Gather every line of the items below that contains the string "what" and copy each such line in full. Matching is case-sensitive.

──────

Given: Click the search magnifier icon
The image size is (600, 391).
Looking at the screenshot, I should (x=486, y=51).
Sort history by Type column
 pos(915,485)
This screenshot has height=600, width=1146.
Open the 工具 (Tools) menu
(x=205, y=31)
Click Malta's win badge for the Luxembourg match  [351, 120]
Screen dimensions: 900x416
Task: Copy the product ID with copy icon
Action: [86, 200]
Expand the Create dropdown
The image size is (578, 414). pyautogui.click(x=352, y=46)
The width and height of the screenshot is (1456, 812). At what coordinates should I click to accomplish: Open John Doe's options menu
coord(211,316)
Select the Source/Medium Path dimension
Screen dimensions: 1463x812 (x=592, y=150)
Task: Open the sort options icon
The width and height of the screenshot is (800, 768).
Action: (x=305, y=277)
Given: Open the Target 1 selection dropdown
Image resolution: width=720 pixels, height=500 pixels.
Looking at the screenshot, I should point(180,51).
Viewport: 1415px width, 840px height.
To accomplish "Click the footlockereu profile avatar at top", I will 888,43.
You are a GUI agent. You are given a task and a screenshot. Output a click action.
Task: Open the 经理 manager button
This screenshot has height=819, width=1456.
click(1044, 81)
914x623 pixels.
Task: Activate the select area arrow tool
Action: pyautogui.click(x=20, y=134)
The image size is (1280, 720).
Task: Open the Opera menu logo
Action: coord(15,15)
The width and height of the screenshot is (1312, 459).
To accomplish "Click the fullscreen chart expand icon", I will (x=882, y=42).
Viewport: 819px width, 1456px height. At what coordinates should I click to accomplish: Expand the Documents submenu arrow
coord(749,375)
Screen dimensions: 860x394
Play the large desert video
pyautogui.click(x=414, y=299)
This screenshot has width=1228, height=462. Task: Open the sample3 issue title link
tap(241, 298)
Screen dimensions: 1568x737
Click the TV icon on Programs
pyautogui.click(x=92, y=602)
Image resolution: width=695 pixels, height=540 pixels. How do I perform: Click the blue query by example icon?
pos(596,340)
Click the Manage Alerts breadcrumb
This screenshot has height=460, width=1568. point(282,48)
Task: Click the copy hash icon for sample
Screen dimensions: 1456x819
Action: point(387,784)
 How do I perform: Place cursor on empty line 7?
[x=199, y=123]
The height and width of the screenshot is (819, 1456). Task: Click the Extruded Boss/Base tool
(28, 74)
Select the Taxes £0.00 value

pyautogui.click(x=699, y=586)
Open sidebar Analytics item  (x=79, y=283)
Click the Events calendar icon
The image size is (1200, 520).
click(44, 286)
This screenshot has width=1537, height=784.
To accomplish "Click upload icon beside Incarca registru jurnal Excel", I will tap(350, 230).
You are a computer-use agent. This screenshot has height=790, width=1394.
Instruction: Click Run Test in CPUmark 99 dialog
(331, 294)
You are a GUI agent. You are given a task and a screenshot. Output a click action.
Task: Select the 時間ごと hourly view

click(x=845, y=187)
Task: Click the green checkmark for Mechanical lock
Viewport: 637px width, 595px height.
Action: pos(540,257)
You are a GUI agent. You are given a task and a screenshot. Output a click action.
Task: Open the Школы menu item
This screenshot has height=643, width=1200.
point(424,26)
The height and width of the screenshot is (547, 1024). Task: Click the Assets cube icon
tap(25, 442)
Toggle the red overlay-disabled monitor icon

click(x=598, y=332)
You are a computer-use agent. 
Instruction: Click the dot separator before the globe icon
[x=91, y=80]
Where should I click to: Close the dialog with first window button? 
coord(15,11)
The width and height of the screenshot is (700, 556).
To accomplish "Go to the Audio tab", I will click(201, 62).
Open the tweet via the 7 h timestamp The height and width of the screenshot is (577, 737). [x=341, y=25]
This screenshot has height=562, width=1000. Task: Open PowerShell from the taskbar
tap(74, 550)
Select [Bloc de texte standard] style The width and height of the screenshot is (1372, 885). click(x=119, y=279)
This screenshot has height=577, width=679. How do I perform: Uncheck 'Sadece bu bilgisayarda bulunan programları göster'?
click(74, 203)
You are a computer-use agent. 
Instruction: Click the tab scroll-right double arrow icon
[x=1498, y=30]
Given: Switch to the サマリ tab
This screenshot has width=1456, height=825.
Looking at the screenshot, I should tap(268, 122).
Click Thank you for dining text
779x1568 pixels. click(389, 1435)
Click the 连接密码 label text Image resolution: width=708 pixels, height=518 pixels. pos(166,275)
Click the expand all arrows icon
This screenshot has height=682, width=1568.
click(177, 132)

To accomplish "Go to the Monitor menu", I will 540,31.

──────

• Exercise response:
The width and height of the screenshot is (1456, 812). At what coordinates should I click to accomplish: Open John Doe's options menu
Viewport: 819px width, 1456px height. At what coordinates should I click to accomplish: Expand the Documents submenu arrow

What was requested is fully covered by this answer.